Amongst other things, the Local Plan contains a housing target of 47,500 new properties in Cornwall between 2010 and 2030, which is not popular with a growing number of people who are concerned at how their communities are changing beyond recognition.

And yet, last week’s Examination was addressed by a large array of landowners, developers, planning agents and high-powered legal professionals. These included representatives of the House Builders Federation, Wainhomes, Persimmon Homes, Eco-bos and many, many more.

They collectively spent much time trying to pick holes in the Council’s documentation, using every opportunity to push for a significantly higher housing target – so that they could build more and boost their profits.
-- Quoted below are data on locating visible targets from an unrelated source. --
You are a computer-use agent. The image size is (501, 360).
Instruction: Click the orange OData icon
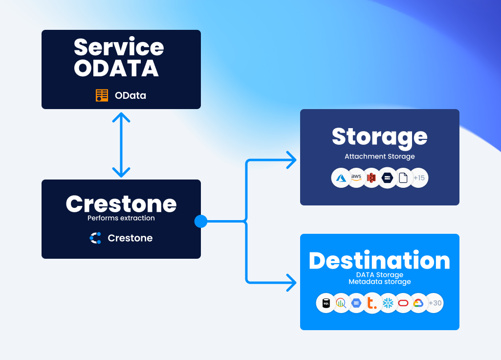click(102, 95)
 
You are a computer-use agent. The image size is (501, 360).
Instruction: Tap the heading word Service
click(119, 47)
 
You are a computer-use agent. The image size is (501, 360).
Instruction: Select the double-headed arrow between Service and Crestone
click(121, 145)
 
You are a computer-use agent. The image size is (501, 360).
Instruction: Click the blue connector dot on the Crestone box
click(201, 222)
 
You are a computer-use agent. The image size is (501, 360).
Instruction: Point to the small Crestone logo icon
click(95, 238)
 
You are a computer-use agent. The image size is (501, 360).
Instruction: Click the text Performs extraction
click(121, 218)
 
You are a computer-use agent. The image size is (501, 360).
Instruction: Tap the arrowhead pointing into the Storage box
click(292, 159)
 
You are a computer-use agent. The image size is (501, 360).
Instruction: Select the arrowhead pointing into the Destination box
click(292, 282)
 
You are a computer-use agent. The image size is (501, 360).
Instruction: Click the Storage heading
click(379, 136)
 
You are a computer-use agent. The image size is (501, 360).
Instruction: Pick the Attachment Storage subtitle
click(380, 157)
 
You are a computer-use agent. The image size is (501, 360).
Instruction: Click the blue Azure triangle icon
click(341, 178)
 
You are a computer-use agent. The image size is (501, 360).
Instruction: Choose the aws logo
click(356, 178)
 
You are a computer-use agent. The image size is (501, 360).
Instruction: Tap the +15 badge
click(419, 178)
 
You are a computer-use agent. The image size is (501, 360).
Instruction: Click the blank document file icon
click(403, 178)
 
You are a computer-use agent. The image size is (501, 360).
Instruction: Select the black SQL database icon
click(326, 303)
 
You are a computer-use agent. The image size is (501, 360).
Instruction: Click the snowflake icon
click(388, 303)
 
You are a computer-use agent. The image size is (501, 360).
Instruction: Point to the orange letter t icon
click(372, 303)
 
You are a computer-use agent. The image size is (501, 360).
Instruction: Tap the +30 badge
click(435, 303)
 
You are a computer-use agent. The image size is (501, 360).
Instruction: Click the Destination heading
click(379, 261)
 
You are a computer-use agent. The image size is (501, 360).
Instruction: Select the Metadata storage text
click(380, 282)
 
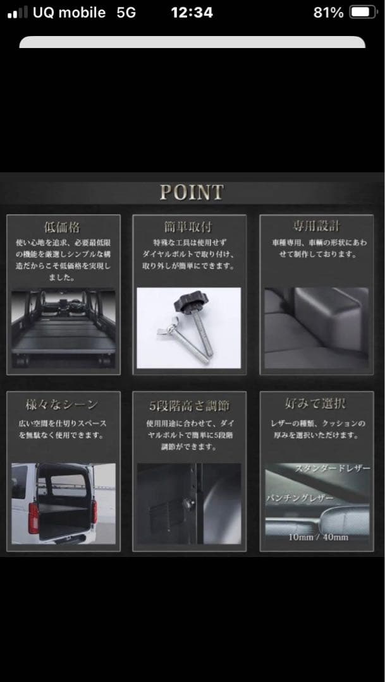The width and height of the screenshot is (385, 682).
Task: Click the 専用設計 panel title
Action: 316,226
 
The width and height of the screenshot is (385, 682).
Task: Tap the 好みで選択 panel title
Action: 315,403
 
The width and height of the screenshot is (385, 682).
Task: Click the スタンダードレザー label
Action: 333,469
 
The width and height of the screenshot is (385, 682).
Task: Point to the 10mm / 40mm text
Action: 318,537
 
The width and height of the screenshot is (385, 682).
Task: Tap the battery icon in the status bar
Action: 363,13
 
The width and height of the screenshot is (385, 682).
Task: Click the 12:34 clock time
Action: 192,13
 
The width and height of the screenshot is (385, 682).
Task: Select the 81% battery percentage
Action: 328,13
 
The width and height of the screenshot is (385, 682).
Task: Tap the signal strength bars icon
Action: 18,13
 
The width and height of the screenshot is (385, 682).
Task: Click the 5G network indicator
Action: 126,13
They even argued that more housing should be built to compensate for the loss of permanent homes to second homes.

At this stage, it is not possible know how the Inspector will rule and what changes he will insist are made to the document in the coming months.

But this initial stage of the Examination has reinforced my view that all decisions about planning and planning policy should be taken in Cornwall.

I believe this should include the production of a Cornish National Planning Policy Framework to replace Westminster’s NPPF, which would allow housing and other targets to be agreed locally without interference from central government.

It is my belief that this would also allow Cornwall to have a lower and more sustainable housing target, with development geared to meet local needs and planning policies that actually defend the Cornish countryside.